→ **Assigned task**
Produce a verbatim transcription of all records.

*** Records shown ***

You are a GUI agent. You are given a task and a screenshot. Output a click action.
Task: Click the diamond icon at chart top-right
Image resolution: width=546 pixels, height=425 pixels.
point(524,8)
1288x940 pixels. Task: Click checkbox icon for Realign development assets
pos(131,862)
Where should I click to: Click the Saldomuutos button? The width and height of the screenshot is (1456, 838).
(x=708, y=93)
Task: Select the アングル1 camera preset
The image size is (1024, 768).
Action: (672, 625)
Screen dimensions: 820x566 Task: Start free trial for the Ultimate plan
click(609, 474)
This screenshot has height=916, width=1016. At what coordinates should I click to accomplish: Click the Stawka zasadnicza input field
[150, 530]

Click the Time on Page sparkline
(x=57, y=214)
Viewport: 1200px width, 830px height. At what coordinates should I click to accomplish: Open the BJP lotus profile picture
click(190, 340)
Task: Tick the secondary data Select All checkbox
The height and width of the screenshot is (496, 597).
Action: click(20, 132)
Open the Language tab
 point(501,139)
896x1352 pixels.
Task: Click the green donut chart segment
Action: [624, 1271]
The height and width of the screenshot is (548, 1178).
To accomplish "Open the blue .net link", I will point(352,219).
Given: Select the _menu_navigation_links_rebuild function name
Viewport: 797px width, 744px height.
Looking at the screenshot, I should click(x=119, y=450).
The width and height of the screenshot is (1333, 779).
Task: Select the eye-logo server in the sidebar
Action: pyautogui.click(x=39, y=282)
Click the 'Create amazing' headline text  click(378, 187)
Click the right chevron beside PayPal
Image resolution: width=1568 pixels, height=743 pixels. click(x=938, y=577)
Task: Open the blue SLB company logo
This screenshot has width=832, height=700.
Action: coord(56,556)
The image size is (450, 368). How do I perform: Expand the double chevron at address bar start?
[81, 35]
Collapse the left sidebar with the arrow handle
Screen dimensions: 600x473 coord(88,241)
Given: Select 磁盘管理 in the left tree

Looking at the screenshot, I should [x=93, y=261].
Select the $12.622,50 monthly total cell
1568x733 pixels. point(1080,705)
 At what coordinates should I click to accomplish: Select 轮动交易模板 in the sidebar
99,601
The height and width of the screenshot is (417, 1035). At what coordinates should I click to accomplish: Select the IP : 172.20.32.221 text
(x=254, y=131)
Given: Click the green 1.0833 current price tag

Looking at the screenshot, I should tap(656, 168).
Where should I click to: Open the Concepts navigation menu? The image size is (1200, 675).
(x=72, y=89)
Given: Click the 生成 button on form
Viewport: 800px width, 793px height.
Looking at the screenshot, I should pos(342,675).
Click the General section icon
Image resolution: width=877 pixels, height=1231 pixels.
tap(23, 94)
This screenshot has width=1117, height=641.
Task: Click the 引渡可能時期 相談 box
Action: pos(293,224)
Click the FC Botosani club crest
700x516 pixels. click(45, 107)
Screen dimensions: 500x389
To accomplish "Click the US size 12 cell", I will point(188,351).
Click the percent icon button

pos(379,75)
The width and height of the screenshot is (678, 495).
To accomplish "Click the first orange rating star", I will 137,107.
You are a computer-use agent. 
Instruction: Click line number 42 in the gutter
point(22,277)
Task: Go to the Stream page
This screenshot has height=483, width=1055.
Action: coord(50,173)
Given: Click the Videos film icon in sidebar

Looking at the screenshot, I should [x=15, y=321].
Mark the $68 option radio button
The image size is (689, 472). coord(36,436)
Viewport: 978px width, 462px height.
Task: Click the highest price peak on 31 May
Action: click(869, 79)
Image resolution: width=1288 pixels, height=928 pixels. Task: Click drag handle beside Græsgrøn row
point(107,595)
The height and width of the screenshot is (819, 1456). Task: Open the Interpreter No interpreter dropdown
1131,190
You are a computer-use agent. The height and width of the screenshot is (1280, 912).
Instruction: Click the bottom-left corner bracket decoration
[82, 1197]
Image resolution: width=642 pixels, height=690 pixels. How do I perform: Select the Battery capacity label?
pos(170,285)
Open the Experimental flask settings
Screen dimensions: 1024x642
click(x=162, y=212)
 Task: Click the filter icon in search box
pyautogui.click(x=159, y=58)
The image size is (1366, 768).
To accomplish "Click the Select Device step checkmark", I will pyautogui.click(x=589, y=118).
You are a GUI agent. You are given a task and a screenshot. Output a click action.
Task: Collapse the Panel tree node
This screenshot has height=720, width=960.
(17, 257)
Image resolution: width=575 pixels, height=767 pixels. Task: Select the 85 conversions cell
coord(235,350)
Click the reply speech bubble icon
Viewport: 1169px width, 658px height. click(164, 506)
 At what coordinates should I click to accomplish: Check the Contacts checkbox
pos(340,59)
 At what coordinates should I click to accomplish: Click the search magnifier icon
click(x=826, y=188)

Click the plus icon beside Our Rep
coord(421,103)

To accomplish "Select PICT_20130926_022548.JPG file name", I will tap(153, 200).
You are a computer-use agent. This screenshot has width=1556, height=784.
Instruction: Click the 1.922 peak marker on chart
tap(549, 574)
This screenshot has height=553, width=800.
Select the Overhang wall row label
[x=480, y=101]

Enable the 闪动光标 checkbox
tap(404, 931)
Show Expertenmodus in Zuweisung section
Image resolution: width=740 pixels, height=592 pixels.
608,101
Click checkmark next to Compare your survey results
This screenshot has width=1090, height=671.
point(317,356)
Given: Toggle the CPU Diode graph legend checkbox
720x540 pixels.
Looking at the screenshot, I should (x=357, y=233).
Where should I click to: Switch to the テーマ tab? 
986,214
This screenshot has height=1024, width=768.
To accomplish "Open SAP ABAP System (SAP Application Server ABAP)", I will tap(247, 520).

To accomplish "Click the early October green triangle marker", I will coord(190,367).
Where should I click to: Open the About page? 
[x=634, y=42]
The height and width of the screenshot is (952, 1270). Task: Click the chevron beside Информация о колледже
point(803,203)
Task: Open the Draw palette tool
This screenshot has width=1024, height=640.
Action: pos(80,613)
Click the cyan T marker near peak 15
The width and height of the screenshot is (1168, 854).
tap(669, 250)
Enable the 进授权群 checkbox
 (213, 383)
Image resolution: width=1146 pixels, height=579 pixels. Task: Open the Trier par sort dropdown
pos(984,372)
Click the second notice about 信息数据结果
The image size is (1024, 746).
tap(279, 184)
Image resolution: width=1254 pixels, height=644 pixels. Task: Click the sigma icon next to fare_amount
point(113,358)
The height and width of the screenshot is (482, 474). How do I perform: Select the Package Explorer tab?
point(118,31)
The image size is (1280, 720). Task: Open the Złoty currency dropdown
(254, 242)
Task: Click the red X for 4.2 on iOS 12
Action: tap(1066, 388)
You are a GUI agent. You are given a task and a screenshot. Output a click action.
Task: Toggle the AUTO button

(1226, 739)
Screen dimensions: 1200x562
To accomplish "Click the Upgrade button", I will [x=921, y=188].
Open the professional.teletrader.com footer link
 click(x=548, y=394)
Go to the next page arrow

*** End of Records shown ***

→ **Written solution**
You are a GUI agent. You are given a task and a screenshot. Output a click action.
Task: Click the diamond icon at chart top-right
Image resolution: width=546 pixels, height=425 pixels.
point(524,8)
1288x940 pixels. Task: Click checkbox icon for Realign development assets
pos(131,862)
Where should I click to: Click the Saldomuutos button? The width and height of the screenshot is (1456, 838).
(x=708, y=93)
Task: Select the アングル1 camera preset
The image size is (1024, 768).
Action: (672, 625)
Screen dimensions: 820x566 Task: Start free trial for the Ultimate plan
click(609, 474)
This screenshot has height=916, width=1016. At what coordinates should I click to accomplish: Click the Stawka zasadnicza input field
[150, 530]

Click the Time on Page sparkline
(x=57, y=214)
Viewport: 1200px width, 830px height. At what coordinates should I click to accomplish: Open the BJP lotus profile picture
click(190, 340)
Task: Tick the secondary data Select All checkbox
The height and width of the screenshot is (496, 597).
Action: click(20, 132)
Open the Language tab
 point(501,139)
896x1352 pixels.
Task: Click the green donut chart segment
Action: [624, 1271]
The height and width of the screenshot is (548, 1178).
To accomplish "Open the blue .net link", I will point(352,219).
Given: Select the _menu_navigation_links_rebuild function name
Viewport: 797px width, 744px height.
Looking at the screenshot, I should click(x=119, y=450).
The width and height of the screenshot is (1333, 779).
Task: Select the eye-logo server in the sidebar
Action: pyautogui.click(x=39, y=282)
Click the 'Create amazing' headline text  click(378, 187)
Click the right chevron beside PayPal
Image resolution: width=1568 pixels, height=743 pixels. click(x=938, y=577)
Task: Open the blue SLB company logo
This screenshot has width=832, height=700.
Action: coord(56,556)
The image size is (450, 368). How do I perform: Expand the double chevron at address bar start?
[81, 35]
Collapse the left sidebar with the arrow handle
Screen dimensions: 600x473 coord(88,241)
Given: Select 磁盘管理 in the left tree

Looking at the screenshot, I should [x=93, y=261].
Select the $12.622,50 monthly total cell
1568x733 pixels. point(1080,705)
 At what coordinates should I click to accomplish: Select 轮动交易模板 in the sidebar
99,601
The height and width of the screenshot is (417, 1035). At what coordinates should I click to accomplish: Select the IP : 172.20.32.221 text
(x=254, y=131)
Given: Click the green 1.0833 current price tag

Looking at the screenshot, I should tap(656, 168).
Where should I click to: Open the Concepts navigation menu? The image size is (1200, 675).
(x=72, y=89)
Given: Click the 生成 button on form
Viewport: 800px width, 793px height.
Looking at the screenshot, I should pos(342,675).
Click the General section icon
Image resolution: width=877 pixels, height=1231 pixels.
tap(23, 94)
This screenshot has width=1117, height=641.
Task: Click the 引渡可能時期 相談 box
Action: pos(293,224)
Click the FC Botosani club crest
700x516 pixels. click(45, 107)
Screen dimensions: 500x389
To accomplish "Click the US size 12 cell", I will point(188,351).
Click the percent icon button

pos(379,75)
The width and height of the screenshot is (678, 495).
To accomplish "Click the first orange rating star", I will 137,107.
You are a computer-use agent. 
Instruction: Click line number 42 in the gutter
point(22,277)
Task: Go to the Stream page
This screenshot has height=483, width=1055.
Action: coord(50,173)
Given: Click the Videos film icon in sidebar

Looking at the screenshot, I should [x=15, y=321].
Mark the $68 option radio button
The image size is (689, 472). coord(36,436)
Viewport: 978px width, 462px height.
Task: Click the highest price peak on 31 May
Action: click(869, 79)
Image resolution: width=1288 pixels, height=928 pixels. Task: Click drag handle beside Græsgrøn row
point(107,595)
The height and width of the screenshot is (819, 1456). Task: Open the Interpreter No interpreter dropdown
1131,190
You are a computer-use agent. The height and width of the screenshot is (1280, 912).
Instruction: Click the bottom-left corner bracket decoration
[82, 1197]
Image resolution: width=642 pixels, height=690 pixels. How do I perform: Select the Battery capacity label?
pos(170,285)
Open the Experimental flask settings
Screen dimensions: 1024x642
click(x=162, y=212)
 Task: Click the filter icon in search box
pyautogui.click(x=159, y=58)
The image size is (1366, 768).
To accomplish "Click the Select Device step checkmark", I will pyautogui.click(x=589, y=118).
You are a GUI agent. You are given a task and a screenshot. Output a click action.
Task: Collapse the Panel tree node
This screenshot has height=720, width=960.
(17, 257)
Image resolution: width=575 pixels, height=767 pixels. Task: Select the 85 conversions cell
coord(235,350)
Click the reply speech bubble icon
Viewport: 1169px width, 658px height. click(164, 506)
 At what coordinates should I click to accomplish: Check the Contacts checkbox
pos(340,59)
 At what coordinates should I click to accomplish: Click the search magnifier icon
click(x=826, y=188)

Click the plus icon beside Our Rep
coord(421,103)

To accomplish "Select PICT_20130926_022548.JPG file name", I will tap(153, 200).
You are a computer-use agent. This screenshot has width=1556, height=784.
Instruction: Click the 1.922 peak marker on chart
tap(549, 574)
This screenshot has height=553, width=800.
Select the Overhang wall row label
[x=480, y=101]

Enable the 闪动光标 checkbox
tap(404, 931)
Show Expertenmodus in Zuweisung section
Image resolution: width=740 pixels, height=592 pixels.
608,101
Click checkmark next to Compare your survey results
This screenshot has width=1090, height=671.
point(317,356)
Given: Toggle the CPU Diode graph legend checkbox
720x540 pixels.
Looking at the screenshot, I should (x=357, y=233).
Where should I click to: Switch to the テーマ tab? 
986,214
This screenshot has height=1024, width=768.
To accomplish "Open SAP ABAP System (SAP Application Server ABAP)", I will tap(247, 520).

To accomplish "Click the early October green triangle marker", I will coord(190,367).
Where should I click to: Open the About page? 
[x=634, y=42]
The height and width of the screenshot is (952, 1270). Task: Click the chevron beside Информация о колледже
point(803,203)
Task: Open the Draw palette tool
This screenshot has width=1024, height=640.
Action: pos(80,613)
Click the cyan T marker near peak 15
The width and height of the screenshot is (1168, 854).
tap(669, 250)
Enable the 进授权群 checkbox
 (213, 383)
Image resolution: width=1146 pixels, height=579 pixels. Task: Open the Trier par sort dropdown
pos(984,372)
Click the second notice about 信息数据结果
The image size is (1024, 746).
tap(279, 184)
Image resolution: width=1254 pixels, height=644 pixels. Task: Click the sigma icon next to fare_amount
point(113,358)
The height and width of the screenshot is (482, 474). How do I perform: Select the Package Explorer tab?
point(118,31)
The image size is (1280, 720). Task: Open the Złoty currency dropdown
(254, 242)
Task: Click the red X for 4.2 on iOS 12
Action: tap(1066, 388)
You are a GUI agent. You are given a task and a screenshot. Output a click action.
Task: Toggle the AUTO button

(1226, 739)
Screen dimensions: 1200x562
To accomplish "Click the Upgrade button", I will [x=921, y=188].
Open the professional.teletrader.com footer link
 click(x=548, y=394)
Go to the next page arrow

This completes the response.